Und wenn dieses System geschaffen wird (das wird nicht einfach sein, es ist ein schwieriger Prozess, aber es ist möglich), werden die internationalen Institutionen (sie müssen entweder reformiert oder neu geschaffen werden), die den Ländern helfen, die Unterstützung brauchen, effektiver arbeiten.
Zuallererst sollte dieses neue Finanzsystem den Weg für Bildung und Technologietransfer ebnen.
Wenn wir dies zusammenbringen, eine Palette von Möglichkeiten sammeln, die ergriffen werden müssen, dann wird dieses Wirtschaftsmodell und Finanzsystem den Interessen der Mehrheit entsprechen und nicht nur den Interessen dieser “goldenen Milliarde”, von der wir gesprochen haben.
Als Vorläufer dieses Systems müssen wir sicherlich den Zahlungsverkehr in nationalen Währungen ausweiten.
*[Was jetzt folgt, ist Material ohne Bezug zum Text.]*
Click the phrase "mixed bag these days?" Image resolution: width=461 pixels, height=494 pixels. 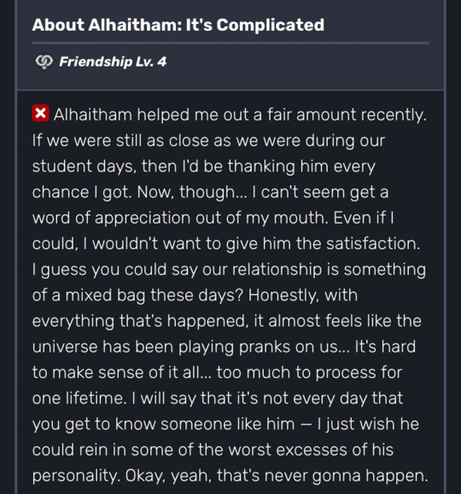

Angesichts der Tatsache, dass die US-Finanzbehörden den Dollar zu einer Waffe machen und nicht nur uns, sondern auch unseren Partnern und anderen Ländern Probleme im Zahlungsverkehr bereiten, wird das Streben nach Unabhängigkeit zwangsläufig die Abrechnung in nationalen Währungen fördern.
Mit Indien zum Beispiel wickeln wir inzwischen 53 Prozent der gegenseitigen Zahlungen für Exporte in Landeswährung ab und etwa 27 Prozent für Importe. Ähnliche Vereinbarungen mit anderen Ländern werden zunehmend genutzt. Mit China zum Beispiel nehmen die Zahlungen in Yuan und Rubel schnell zu, und auch mit anderen Ländern – ich werde sie jetzt nicht alle aufzählen.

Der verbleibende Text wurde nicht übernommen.